¿Miedo a Google?
Posteado el: Septiembre 11th, 2008 | Autor: Alex Súbaru | Archivado en Informática | Etiquetado como: Google, seguridad |
Fundada hace una década, Google a día de hoy se ha posicionado en los primeros puestos de la pirámide del sector de la telecomunicación.
Plantando una pequeña semilla en forma de buscador liviano, el árbol de Larry Page y Sergey Brin ha ido creciendo hasta conseguir una plataforma de información y publicidad ofreciendo sus servicios a coste cero y que aumentaron el valor de la empresa hasta llegar a ser la más cara, superando a grandes como Microsoft.
Hablamos de servicios como Gmail, Google Earth, Google Reader, Google Chrome, Google Docs y un largo etcétera disponible en su web o a la espera en Google Labs (donde podremos probar aplicaciones que siguen en proceso de creación).

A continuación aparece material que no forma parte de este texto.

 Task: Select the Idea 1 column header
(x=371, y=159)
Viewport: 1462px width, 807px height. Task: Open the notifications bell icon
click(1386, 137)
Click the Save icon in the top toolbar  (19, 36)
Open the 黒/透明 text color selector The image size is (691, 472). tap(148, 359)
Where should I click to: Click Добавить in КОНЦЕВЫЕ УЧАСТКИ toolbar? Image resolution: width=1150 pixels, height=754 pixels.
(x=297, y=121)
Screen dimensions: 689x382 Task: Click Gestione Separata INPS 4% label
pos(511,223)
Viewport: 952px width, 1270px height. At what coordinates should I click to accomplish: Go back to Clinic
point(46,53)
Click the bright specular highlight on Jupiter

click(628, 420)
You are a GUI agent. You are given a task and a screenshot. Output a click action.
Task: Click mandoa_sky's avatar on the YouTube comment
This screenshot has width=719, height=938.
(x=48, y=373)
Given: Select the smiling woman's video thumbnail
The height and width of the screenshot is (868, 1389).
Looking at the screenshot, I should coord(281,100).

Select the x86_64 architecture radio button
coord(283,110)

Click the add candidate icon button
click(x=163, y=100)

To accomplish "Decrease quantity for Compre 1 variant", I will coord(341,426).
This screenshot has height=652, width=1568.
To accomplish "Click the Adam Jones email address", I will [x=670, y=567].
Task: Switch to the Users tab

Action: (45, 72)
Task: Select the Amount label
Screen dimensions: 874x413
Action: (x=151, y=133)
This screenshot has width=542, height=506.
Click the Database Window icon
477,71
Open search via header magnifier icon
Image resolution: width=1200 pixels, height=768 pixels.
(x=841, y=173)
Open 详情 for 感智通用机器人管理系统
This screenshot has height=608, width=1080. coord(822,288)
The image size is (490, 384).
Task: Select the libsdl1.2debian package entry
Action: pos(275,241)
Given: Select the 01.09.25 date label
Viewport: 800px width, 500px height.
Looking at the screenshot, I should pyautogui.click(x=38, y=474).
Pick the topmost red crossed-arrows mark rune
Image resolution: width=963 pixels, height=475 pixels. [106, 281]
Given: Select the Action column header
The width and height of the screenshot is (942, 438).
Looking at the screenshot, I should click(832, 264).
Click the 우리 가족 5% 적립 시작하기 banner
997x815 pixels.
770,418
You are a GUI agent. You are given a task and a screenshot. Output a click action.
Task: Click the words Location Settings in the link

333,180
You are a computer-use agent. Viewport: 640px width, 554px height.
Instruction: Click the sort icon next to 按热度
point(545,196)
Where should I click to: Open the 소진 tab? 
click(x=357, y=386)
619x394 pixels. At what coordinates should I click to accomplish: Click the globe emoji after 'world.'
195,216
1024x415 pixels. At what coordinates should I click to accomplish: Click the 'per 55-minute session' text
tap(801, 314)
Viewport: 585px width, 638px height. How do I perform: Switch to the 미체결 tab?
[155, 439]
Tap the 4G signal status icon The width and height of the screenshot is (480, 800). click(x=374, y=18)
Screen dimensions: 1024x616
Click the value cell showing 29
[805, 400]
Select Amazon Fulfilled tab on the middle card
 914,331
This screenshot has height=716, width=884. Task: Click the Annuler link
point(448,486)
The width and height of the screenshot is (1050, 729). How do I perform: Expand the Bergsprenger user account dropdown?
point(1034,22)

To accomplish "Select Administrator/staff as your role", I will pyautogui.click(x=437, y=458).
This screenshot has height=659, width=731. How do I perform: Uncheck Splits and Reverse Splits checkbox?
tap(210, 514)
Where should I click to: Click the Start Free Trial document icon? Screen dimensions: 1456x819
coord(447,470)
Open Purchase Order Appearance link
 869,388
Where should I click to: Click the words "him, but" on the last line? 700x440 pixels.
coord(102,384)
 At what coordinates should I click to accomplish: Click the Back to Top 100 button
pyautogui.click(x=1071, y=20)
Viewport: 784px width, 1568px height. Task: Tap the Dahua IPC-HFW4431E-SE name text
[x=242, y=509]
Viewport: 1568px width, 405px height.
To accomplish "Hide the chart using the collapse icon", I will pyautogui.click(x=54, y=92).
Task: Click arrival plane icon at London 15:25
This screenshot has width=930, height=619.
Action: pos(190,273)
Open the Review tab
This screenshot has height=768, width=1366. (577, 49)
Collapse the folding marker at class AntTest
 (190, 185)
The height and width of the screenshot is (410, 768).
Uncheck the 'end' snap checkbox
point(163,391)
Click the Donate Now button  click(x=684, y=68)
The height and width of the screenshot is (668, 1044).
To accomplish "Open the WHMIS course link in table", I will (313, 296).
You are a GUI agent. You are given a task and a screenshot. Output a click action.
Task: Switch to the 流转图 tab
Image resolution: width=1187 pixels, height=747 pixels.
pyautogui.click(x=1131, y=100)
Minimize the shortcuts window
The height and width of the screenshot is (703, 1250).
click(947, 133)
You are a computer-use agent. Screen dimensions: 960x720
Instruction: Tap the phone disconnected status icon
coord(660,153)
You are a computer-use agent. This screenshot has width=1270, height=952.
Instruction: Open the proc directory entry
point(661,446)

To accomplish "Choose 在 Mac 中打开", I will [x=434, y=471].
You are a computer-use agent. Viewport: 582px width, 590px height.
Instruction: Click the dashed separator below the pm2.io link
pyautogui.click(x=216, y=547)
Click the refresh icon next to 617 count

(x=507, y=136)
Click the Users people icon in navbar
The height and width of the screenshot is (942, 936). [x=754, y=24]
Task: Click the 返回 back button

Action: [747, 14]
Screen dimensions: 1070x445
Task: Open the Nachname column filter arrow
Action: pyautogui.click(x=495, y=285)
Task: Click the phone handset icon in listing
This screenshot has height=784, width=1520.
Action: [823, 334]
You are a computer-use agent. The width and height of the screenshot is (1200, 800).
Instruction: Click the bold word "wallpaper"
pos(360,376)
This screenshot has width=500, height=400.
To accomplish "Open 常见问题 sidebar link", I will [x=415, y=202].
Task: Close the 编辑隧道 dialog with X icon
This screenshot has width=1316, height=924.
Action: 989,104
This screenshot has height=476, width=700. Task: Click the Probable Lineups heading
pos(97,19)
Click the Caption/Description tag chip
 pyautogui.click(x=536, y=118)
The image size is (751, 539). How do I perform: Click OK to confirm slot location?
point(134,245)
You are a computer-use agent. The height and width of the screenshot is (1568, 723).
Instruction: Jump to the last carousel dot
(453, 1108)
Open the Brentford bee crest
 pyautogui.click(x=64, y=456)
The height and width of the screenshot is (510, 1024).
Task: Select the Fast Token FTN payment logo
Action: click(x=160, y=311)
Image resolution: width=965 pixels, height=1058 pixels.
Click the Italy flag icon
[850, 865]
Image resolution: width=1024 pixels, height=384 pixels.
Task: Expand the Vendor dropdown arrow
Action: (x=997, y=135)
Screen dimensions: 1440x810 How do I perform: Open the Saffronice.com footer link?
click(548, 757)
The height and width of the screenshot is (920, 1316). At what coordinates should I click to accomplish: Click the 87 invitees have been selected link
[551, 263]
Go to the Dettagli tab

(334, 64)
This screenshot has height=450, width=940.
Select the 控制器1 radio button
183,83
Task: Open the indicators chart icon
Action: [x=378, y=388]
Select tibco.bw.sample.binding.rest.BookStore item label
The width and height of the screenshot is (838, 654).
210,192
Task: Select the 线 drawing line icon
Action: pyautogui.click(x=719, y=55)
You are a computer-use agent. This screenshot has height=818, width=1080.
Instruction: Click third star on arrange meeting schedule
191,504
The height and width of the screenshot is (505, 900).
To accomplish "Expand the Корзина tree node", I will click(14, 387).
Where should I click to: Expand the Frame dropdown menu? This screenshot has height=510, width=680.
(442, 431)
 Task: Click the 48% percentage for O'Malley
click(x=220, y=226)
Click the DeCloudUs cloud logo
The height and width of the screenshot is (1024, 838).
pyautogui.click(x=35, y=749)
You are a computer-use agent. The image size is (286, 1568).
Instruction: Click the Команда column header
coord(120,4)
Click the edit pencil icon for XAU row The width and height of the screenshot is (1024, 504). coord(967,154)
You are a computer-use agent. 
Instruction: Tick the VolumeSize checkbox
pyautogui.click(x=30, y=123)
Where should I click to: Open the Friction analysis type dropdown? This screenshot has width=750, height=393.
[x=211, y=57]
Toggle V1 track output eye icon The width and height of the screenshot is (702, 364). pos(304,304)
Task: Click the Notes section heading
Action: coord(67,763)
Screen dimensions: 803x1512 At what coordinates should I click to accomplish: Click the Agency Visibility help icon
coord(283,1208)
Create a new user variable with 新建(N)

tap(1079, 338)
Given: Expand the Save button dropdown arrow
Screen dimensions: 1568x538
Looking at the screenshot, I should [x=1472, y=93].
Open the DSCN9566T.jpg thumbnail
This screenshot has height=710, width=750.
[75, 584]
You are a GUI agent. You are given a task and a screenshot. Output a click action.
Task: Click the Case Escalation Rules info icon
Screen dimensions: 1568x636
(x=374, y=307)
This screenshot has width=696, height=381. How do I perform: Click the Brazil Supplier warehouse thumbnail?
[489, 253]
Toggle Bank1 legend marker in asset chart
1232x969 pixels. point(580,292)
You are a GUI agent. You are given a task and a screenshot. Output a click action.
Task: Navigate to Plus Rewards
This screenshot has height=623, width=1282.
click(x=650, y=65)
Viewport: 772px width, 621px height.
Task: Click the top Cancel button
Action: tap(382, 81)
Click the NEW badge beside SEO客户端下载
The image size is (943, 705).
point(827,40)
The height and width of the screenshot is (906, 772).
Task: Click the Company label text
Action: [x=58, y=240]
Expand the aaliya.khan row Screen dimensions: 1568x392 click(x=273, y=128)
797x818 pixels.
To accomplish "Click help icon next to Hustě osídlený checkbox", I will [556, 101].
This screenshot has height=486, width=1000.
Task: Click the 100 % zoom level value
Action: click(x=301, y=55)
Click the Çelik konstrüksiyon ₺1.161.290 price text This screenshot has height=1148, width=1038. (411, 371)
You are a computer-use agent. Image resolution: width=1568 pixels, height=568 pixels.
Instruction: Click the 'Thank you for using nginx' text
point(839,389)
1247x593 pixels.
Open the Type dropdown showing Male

Hablamos de una suite completa online que apenas carece de utilidades, totalmente gratuitos con un único requisito, tener una cuenta registrada que servirá como nuestra ID de acceso a las demás aplicaciones.
Por poner un ejemplo, estoy escribiendo este post desde Google Docs (el WYSIWYG de Wordpress lo aborrezco), mientras me comunico con mis contactos a la vez que leo mis correos gracias a Gmail, leo los posts de mis blogs favoritos desde Google Reader y todo esto desde el nuevo navegador Google Chrome (con algún que otro fallo). Sin contar otros servicios que suelo utilizar para el blog como puede ser Google Analytics para ver a diario los informes sobre las estadísticas de visitas a la web o Feedburner para saber quien está suscrito al RSS. En conclusión, utilizo los servicios de Google para todo, por un lado es todo un beneficio porque centralizo todos los servicios y no tengo que perderme entre claves y direcciones; por la parte contraria preocupa la seguridad con la que se guarda toda la información.
De nada sirve dejar mi patrimonio en el mejor banco del país si el encargado despistado permite que le roben de camino a la cámara o peor todavía, la deja abierta. Es algo que preocupa en el entorno que nos rodea, que al enviar un email algún cracker nos intercepte el mensaje y lea o consiga la contraseña de acceso a la cuenta y pueda planear la manera de hundir nuestra vida haciendo público los datos. Todo esto por el lado de Google no me preocupa básicamente porque para eso tenemos la opción en el caso de Gmail de cifrar nuestro correo o utilizar una comunicación segura (si lo activamos en las opciones).
Claro que toda puerta se puede abrir si ese es nuestro propósito (sino pregúntenle al gobierno británico), pero en este caso entra en escena la confianza y la duda de si realmente puedes dar tus datos a cierta empresa para que los custodie. De todas maneras, a los que en su día se quejaron del poder que Google está alcanzando, defiendo que hace unos años viviamos la misma situación con Microsoft, claro que los únicos servicios online que utilizaba era Hotmail y Msn, pero tanto sus aplicaciones como la suite de ofimática y su navegador dirigido a la seguridad deja bastante que desear.
En conclusión, es cierto que Google crece a pasos agigantados y el futuro deja entrever que seguirá en permanente desarrollo, pero mientras que mis datos estén seguros y sus servicios sean gratuitos seguiré siendo un cliente fiel, porque no hay que darle más vueltas, Google posee un pack de aplicaciones que fuera de conspi-paranoias a día de hoy son totalmente necesarias si quieres facilitar la mayoría de las tareas.